An early-stage clinical trial has been launched in the US investigating a vaccine against Nipah virus infection.
The clinical trial has been launched by the National Institute of Allergy and Infectious Diseases (NIAID) to evaluate an investigational vaccine to prevent infection with Nipah virus. The virus is being manufactured by pharmaceutical company Moderna and was developed in collaboration with NIAID’s Vaccine Research Center. The vaccine is based on a messenger RNA (mRNA) platform.
Nipah virus is a zoonotic disease that can cause mild-to-severe symptoms including respiratory infections, encephalitis (brain swelling), and which can potentially lead to coma or death. The first known outbreak of Nipah virus occurred in Malaysia and Singapore in 1998, resulting in 265 cases and 105 deaths. The virus is thought to have a high mortality rate with an estimated 40-75% of people infected dying. Currently there is no vaccine or treatment for the disease.
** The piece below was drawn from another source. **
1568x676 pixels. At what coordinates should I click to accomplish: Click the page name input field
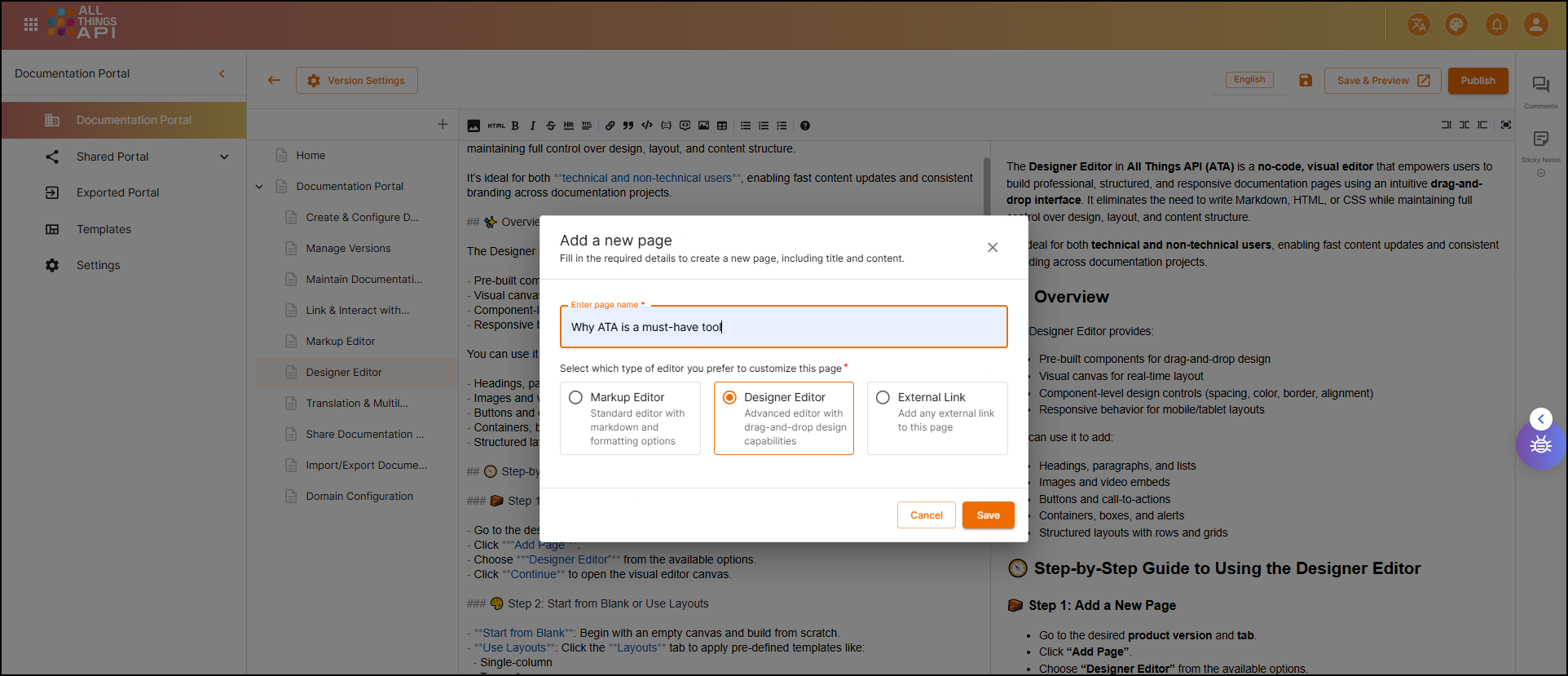tap(782, 327)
The clinical trial will test the experimental mRNA-1215 Nipah virus vaccine in 40 adults aged between 18 and 60. Four groups of 10 participants will each receive two doses of the vaccine four or 12 weeks apart. Three of the groups will receive different volumes of vaccine with the fourth group given two injections 12 weeks apart based on interim analysis results of the previous three groups.
“Nipah virus poses a considerable pandemic threat because it mutates relatively easily, causes disease in a wide range of mammals, can transmit from person-to-person, and kills a large percentage of the people it infects,” said NIAID Director Anthony S. Fauci, M.D. “The need for a preventive Nipah virus vaccine is significant.”
The clinical trial forms part of NIAID’s Pandemic Preparedness Plan which sets out a framework to study viruses of pandemic potential and prioritize research on prototype pathogens. This is the first clinical trial to be launched using the prototype pathogen approach since the plan’s publication.